The silence on Gaza during this general election has been deafening
During the course of this election, you may have heard talk of a ‘conspiracy of silence’ between the Westminster parties.
That conspiracy is referring to Tory and Labour Party attempts to avoid admitting the £18 billion of public spending cuts they are both planning and also their silence when it comes to Brexit and the damage it continues to inflict.
However, there has been a third wall of silence that the Westminster parties have erected during this campaign.
And it’s their deafening silence when it comes to the conflict in Gaza.
It has got little or no mention, and you can’t help but think it’s deliberate.
Since the horrific attacks by Hamas on October 7th last year and the subsequent 8 months of the collective punishment of the Palestinian people in Gaza by Netanyahu’s Israeli Government, Westminster’s response has been as slow as it has been shameful.
Despite a live TV feed of the deliberate slaughter of innocents in Gaza, day after day, it took the Tory Government and the Labour Party months to even muster the moral courage to call for a ceasefire.

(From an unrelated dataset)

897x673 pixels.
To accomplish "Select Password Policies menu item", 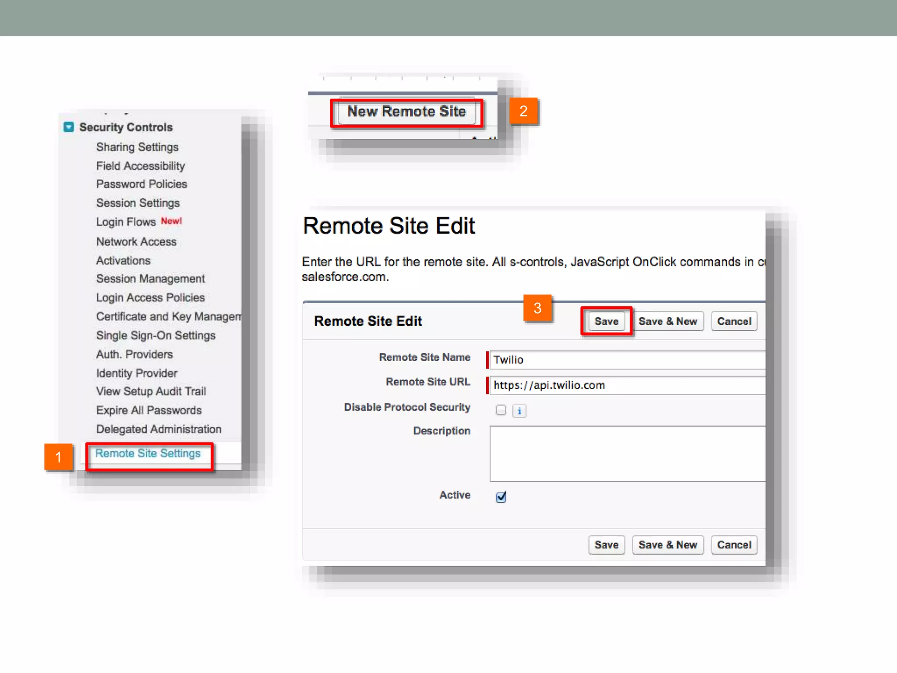I will click(141, 184).
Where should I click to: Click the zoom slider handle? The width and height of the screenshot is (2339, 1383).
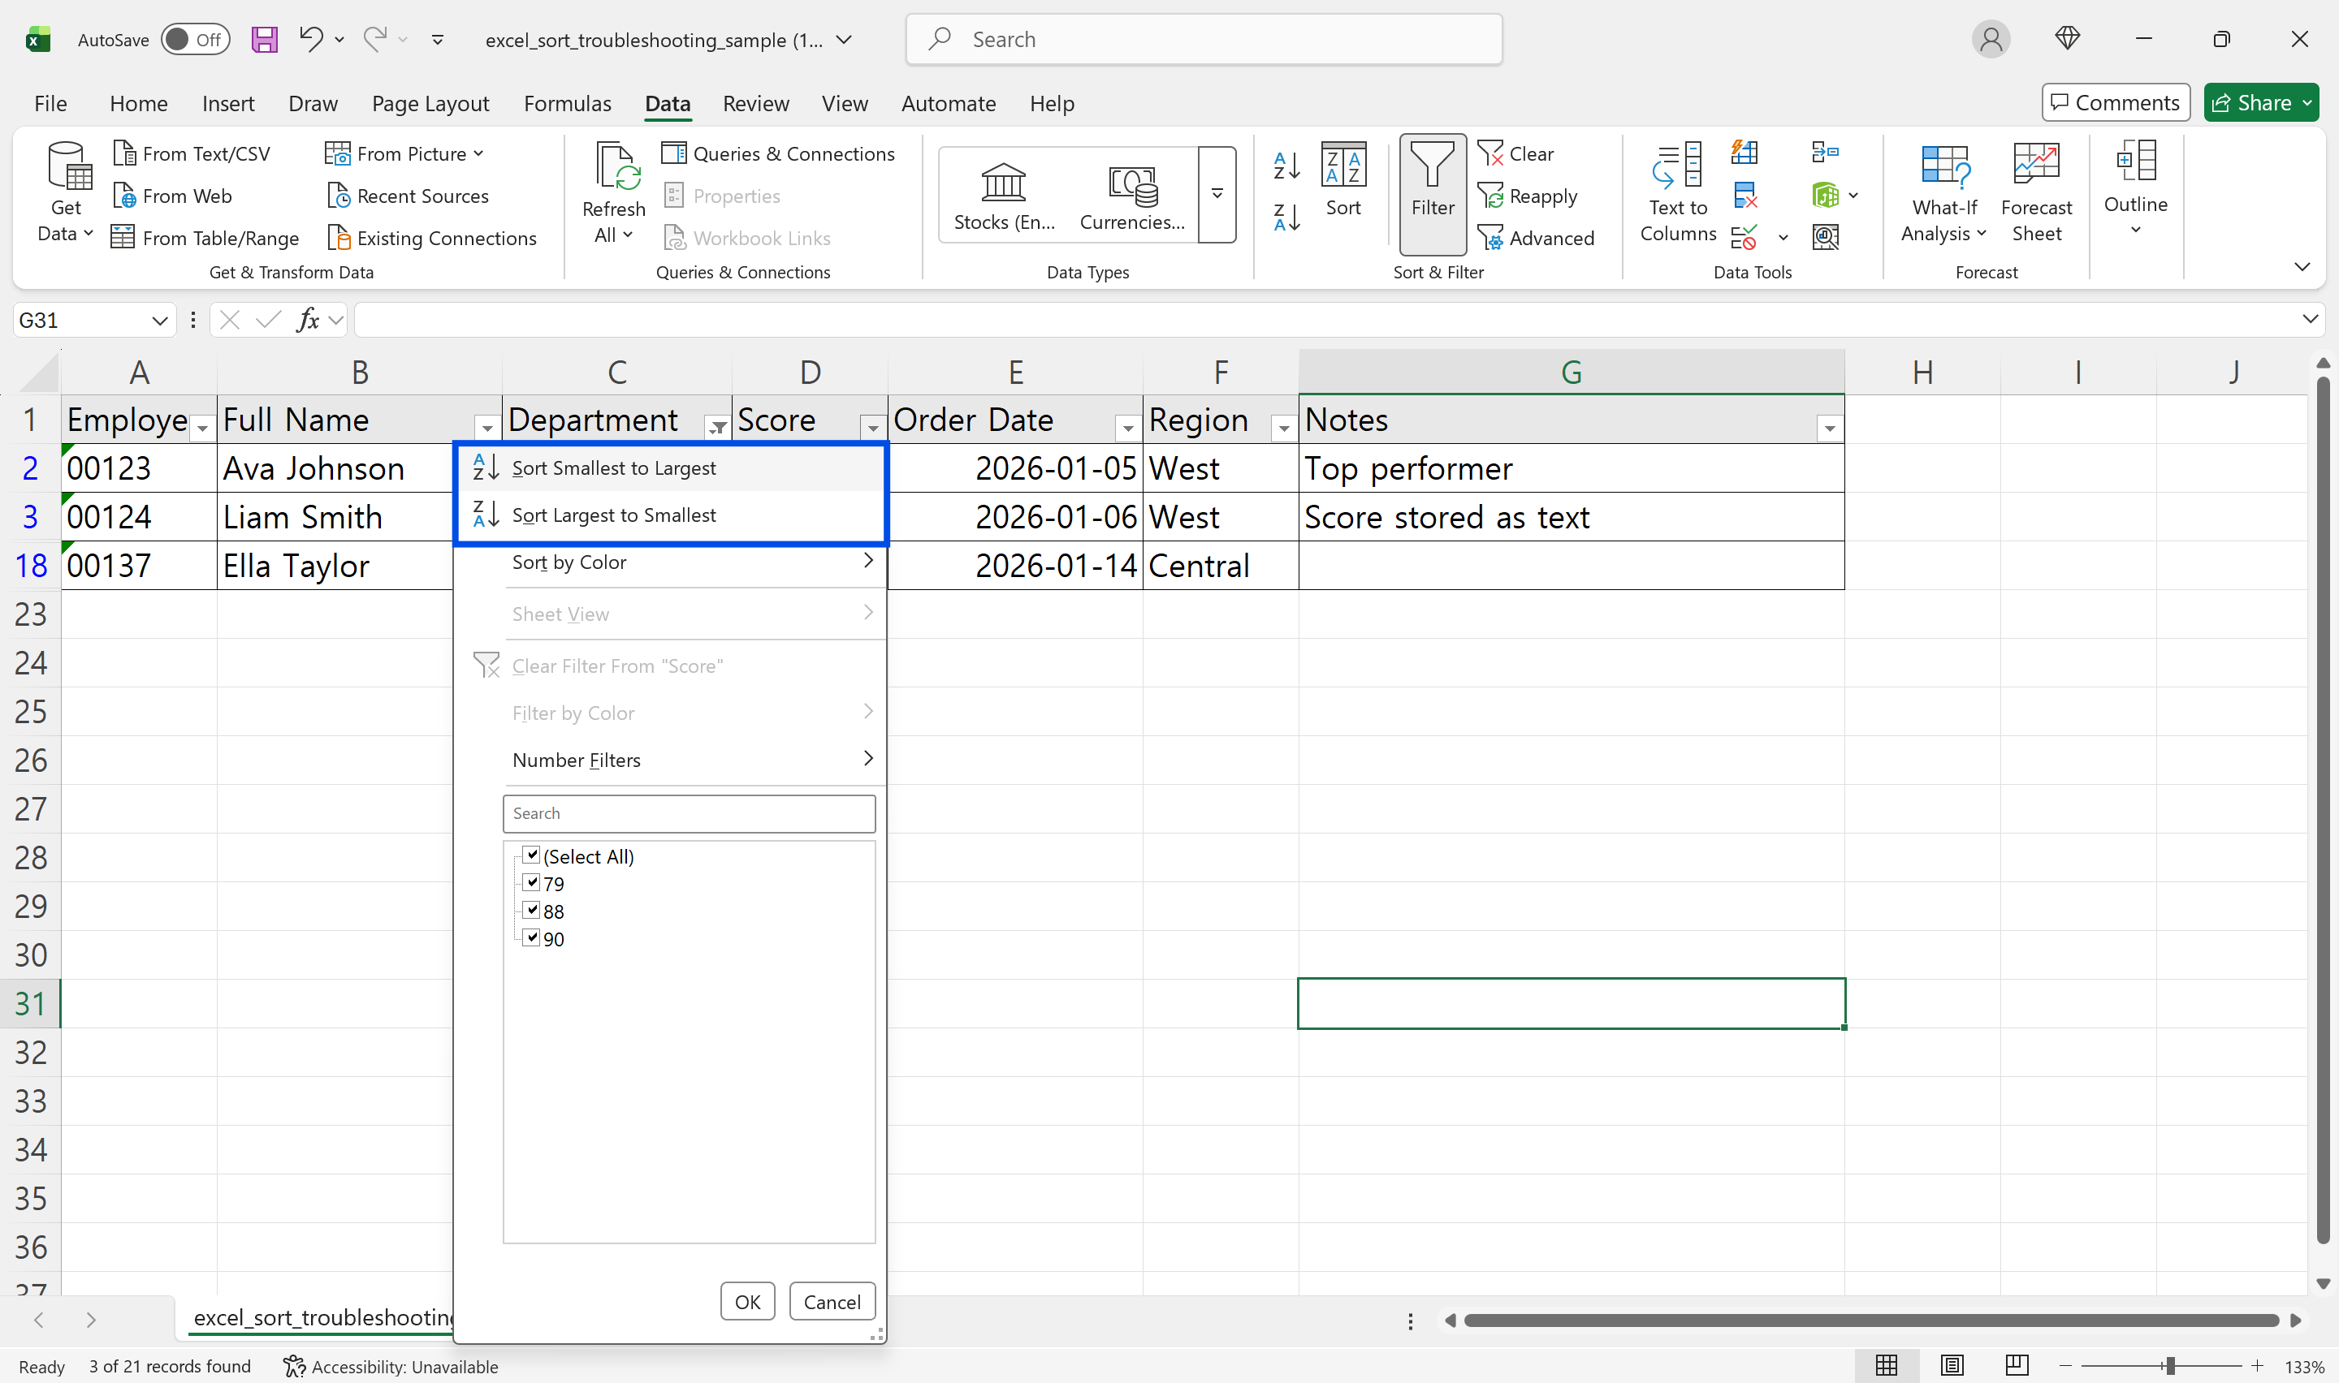pyautogui.click(x=2170, y=1366)
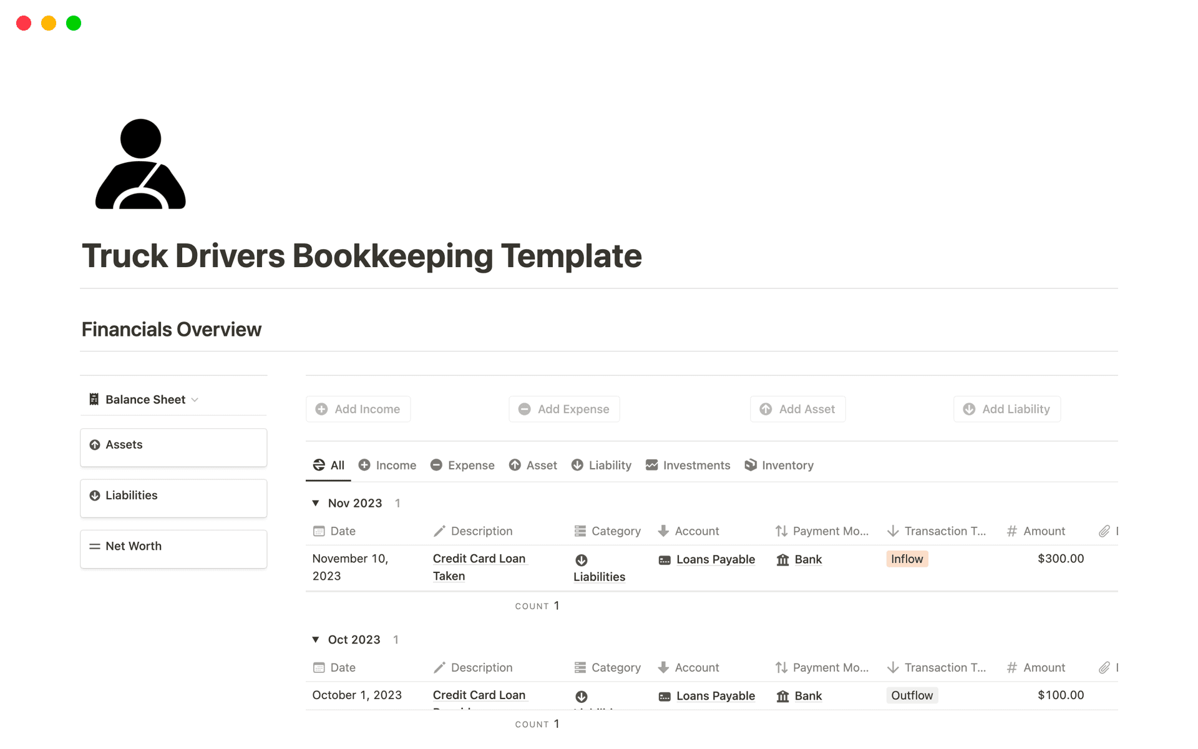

And it took SNP MPs to consistently raise the conflict, week after week, at Prime Minister’s Questions and to use our parliamentary time to bring forward motions pressing the UK government to take concrete steps towards an immediate ceasefire.
If SNP MPs hadn’t been there, those things simply wouldn’t have happened. Westminster would have shamefully sat in silence.
Eight months on though and the conflict hasn’t ended, the onslaught in Rafah continues.
Hostages are still being held. Millions of Palestinians are being starved, deliberately. Hospitals and homes are a mass mound of rubble.
And still, weapons keep being sent from the US and the UK to assist the Israeli army in their indiscriminate assault on innocent men, women and children.
This is the horrific reality that is Gaza right now – it hasn’t ended, and it isn’t going away. It’s about time this general election campaign stopped avoiding it.
Today in Holyrood, I’m proud that our parliament is using the platform it has to keep a focus on Gaza.
The former first minister, Humza Yousaf, will bring forward a motion calling on the UK to finally recognise the state of Palestine.
That international recognition will be an important and necessary step in the road to a two-state solution and a permanent peace.
SNP MPs at Westminster will keep the pressure up by bringing forward a similar motion on the far side of this election.
Now is not the moment to allow our collective focus on this conflict to drift or to allow ourselves to be distracted.
It’s time to keep the pressure on the international community to stop this slaughter and secure an immediate ceasefire.
It’s time to release the hostages, and time to stop the collective punishment of the Palestinian people. It’s definitely time to stop arms sales to Israel.
In the remaining days of this election, it’s time for the silence on Gaza to stop.